Detection of fake on the internet

Detecting fake on the new internet might be very important for a future happy humanity. On the other side, not being able to reliably tell apart original from fake content (text, sound, image, video) might lead to the situation where an enormous share of the public have the wrong conviction on a few, ill-selected, people.

As indicated here, impersonation, spam, identity theft are more and more common. Here we go a step further, proposing steps to indicate true origin of an internet resource (web pages, movies, pictures).

Fake can be fun and legitimate, up to a certain point. Software like OpenAI Dalle2 shows impressive capacities of synthesis of artificial art. Furthermore, different apps and services can synthesize talking instances of famous people carrying advertising messages which were not actually pronounced by them.

Can they be safely and automatically tagged as fake?

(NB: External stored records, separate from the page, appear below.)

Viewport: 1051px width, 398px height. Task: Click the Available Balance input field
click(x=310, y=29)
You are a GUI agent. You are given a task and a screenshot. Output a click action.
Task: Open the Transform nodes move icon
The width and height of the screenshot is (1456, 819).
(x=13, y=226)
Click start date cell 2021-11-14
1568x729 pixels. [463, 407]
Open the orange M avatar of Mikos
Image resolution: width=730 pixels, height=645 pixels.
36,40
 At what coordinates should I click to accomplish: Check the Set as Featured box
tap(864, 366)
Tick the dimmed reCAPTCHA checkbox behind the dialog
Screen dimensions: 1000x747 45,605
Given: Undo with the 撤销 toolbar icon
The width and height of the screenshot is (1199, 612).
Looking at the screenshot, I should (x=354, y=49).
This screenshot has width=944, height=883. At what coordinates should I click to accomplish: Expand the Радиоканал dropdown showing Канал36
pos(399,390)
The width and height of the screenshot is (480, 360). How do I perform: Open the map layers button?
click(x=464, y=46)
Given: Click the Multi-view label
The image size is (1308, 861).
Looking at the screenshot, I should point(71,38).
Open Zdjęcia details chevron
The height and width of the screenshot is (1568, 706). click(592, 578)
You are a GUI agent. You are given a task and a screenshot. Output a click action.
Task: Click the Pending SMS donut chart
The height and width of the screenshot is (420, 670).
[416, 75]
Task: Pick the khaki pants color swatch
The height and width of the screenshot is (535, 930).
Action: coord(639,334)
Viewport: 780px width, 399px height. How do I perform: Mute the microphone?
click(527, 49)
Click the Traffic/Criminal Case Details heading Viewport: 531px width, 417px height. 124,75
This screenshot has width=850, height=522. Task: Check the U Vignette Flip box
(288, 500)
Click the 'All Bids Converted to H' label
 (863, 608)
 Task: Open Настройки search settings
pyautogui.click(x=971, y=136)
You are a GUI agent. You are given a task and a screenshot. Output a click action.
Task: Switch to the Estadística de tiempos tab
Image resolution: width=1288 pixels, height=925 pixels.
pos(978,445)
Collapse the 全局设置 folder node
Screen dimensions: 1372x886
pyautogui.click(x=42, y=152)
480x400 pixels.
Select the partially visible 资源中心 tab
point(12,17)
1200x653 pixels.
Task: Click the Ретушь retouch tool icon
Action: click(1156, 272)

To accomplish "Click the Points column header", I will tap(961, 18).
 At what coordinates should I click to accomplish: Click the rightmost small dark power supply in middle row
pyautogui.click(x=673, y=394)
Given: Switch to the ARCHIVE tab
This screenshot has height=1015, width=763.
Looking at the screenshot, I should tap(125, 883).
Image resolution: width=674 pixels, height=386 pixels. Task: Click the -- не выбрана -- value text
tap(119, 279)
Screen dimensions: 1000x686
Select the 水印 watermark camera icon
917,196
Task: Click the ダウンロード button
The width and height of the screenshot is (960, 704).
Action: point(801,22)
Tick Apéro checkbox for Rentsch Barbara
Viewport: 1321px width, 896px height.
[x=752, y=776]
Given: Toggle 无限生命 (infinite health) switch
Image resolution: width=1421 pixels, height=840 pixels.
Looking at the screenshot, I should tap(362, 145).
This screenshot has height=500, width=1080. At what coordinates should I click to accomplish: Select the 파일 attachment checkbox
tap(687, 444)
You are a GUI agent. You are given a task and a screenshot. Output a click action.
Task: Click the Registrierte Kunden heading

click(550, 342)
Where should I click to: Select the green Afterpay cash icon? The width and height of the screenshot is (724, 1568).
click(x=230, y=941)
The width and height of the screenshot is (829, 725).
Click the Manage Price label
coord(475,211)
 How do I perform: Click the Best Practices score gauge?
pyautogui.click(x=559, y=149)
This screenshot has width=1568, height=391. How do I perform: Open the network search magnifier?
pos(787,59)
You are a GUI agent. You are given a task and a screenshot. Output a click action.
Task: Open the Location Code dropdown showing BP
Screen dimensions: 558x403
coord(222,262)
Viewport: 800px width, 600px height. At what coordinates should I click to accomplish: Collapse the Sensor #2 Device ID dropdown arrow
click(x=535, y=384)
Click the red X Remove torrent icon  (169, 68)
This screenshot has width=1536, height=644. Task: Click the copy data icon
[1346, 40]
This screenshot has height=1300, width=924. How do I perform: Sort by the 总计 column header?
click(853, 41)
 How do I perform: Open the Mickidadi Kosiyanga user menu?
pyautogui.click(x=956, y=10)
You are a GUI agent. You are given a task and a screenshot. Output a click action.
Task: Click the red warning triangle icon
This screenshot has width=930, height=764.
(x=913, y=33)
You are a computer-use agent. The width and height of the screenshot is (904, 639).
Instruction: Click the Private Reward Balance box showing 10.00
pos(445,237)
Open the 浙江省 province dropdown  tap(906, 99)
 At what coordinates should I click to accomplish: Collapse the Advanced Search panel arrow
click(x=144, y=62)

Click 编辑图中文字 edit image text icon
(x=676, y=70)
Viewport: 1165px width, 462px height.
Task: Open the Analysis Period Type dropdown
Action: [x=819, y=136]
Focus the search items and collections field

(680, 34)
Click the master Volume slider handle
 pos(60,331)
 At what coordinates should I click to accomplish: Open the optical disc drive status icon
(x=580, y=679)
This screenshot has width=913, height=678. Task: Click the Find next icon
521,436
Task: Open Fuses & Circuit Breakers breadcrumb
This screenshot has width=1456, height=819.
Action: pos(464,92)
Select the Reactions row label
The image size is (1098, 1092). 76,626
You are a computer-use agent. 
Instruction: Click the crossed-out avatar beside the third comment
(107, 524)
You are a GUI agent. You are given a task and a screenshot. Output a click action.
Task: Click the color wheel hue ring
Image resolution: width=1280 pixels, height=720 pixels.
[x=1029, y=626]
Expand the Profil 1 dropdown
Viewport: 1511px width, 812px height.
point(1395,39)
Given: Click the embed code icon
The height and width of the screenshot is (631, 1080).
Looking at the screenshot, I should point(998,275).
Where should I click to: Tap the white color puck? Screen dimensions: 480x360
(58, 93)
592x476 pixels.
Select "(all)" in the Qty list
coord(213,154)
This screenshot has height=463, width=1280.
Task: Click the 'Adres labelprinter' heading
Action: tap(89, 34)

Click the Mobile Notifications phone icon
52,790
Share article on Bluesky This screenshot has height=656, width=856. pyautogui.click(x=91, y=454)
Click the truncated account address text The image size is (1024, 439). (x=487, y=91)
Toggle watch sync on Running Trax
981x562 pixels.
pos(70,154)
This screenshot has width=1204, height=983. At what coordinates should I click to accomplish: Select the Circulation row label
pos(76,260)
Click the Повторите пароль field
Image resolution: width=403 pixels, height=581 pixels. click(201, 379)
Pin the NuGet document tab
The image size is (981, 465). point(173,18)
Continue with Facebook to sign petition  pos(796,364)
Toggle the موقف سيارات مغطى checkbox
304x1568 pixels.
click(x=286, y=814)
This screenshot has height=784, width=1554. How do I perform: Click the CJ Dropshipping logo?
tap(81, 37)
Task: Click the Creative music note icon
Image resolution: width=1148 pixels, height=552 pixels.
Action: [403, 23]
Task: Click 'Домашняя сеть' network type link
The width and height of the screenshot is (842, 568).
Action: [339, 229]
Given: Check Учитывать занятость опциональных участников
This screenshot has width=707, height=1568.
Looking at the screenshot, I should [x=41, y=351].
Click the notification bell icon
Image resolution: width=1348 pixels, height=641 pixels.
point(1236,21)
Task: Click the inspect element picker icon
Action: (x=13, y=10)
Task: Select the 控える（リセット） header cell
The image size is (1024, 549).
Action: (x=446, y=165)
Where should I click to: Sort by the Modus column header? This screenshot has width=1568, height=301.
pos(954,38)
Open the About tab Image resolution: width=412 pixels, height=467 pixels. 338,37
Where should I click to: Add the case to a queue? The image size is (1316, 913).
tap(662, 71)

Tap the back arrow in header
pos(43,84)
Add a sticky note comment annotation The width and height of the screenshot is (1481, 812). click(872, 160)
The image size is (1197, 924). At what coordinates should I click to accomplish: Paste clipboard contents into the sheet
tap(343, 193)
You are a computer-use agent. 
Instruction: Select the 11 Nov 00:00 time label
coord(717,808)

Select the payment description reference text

The automatic analysis of text, pictures and videos is an AI domain which is probably vivid and depasses the scope of this article.

Certificates and resource signing

But one tool for asserting originality already exists: they are certificates. They are already used for asserting the origin of internet domains.

Also, proprietary origin certification systems have flourished. On Twitter, since recently, you can buy a blue check mark, that truly identifies you, up to a certain epsilon apparently, as the real deal. Tiktok and other platforms offer similar features.

But integrating certification into the internet standards might be a more general idea.

You might use a certificate stored on a special usb-like device that you insert into your computer, as a reliable password replacement. It may act as password management software, it may emit new passwords so that different sites have different passwords.

You could have a JPG picture which identifies three people as being definite persons, and that identification might be signed by certificates by those precise people. You might have the power, as an individual, holder of a certificate, to sign, that you are in that photo. Everything else would be then fake.

You might be able to use your certificate to sign a piece of text, of video, a song.

Of course the problem, the abuse of this technology would be similar to what happens in everyday life: in order to buy or benefit from the least product or service, in basically any shop or office, you have to sign an impressive number of documents that you cannot possibly read and comprehend. Once this technology is established, there is little hope that abusers will not try to make people sign by forcing or otherwise trying to forcefully get their signature as it so often happens in the physical world.

Usage scenario

You boot or wake up your computer. You stick a Yubikey-like device into a usb-like port on your computer. It contains your password, in the form of a private key, which is hardcoded on the device. It cannot be altered, rewritten, changed or removed, in any shape or form. The key also comes has a small amount of software that can generate new keys (gpg, for example).

Of course you no longer have to remember or input your password. If you lose the password key, you simply go to the shop, you say you lost it, they give you another one. If you payed a subscription to the provider, you get your data back which will work with the new key. If you didn’t, you don’t. Or thereabouts.

With this device, you can sign your digital artifacts: Let us say you take a photo on the phone: it is signed by the OS of the phone as being made by you. You can also predicate different things on the artifact: you appear in it, you created it, modified or reshaped it etc. There are a number of predicates that you can sign, the most frequent being probably creation and appearing in.

You copy your photo on the computer. The certification stays the same. You mark another person on the photo, let’s say, on Facebook. A notification is received by the other person who uses their own private keys/certificates, to sign their ‘appear into’ photo.

Same goes for videos, text, blog and vlog articles.

This signing process would be part of web standards and, as such, would be implemented by any web application, including major ones, like Facebook, Twitter, Google etc. Signing and authentication of content would become normal and expected behaviour of web content and there would be APIs for them in all frameworks/languages, like there are already APIs for authentication, MVC, web services and so on.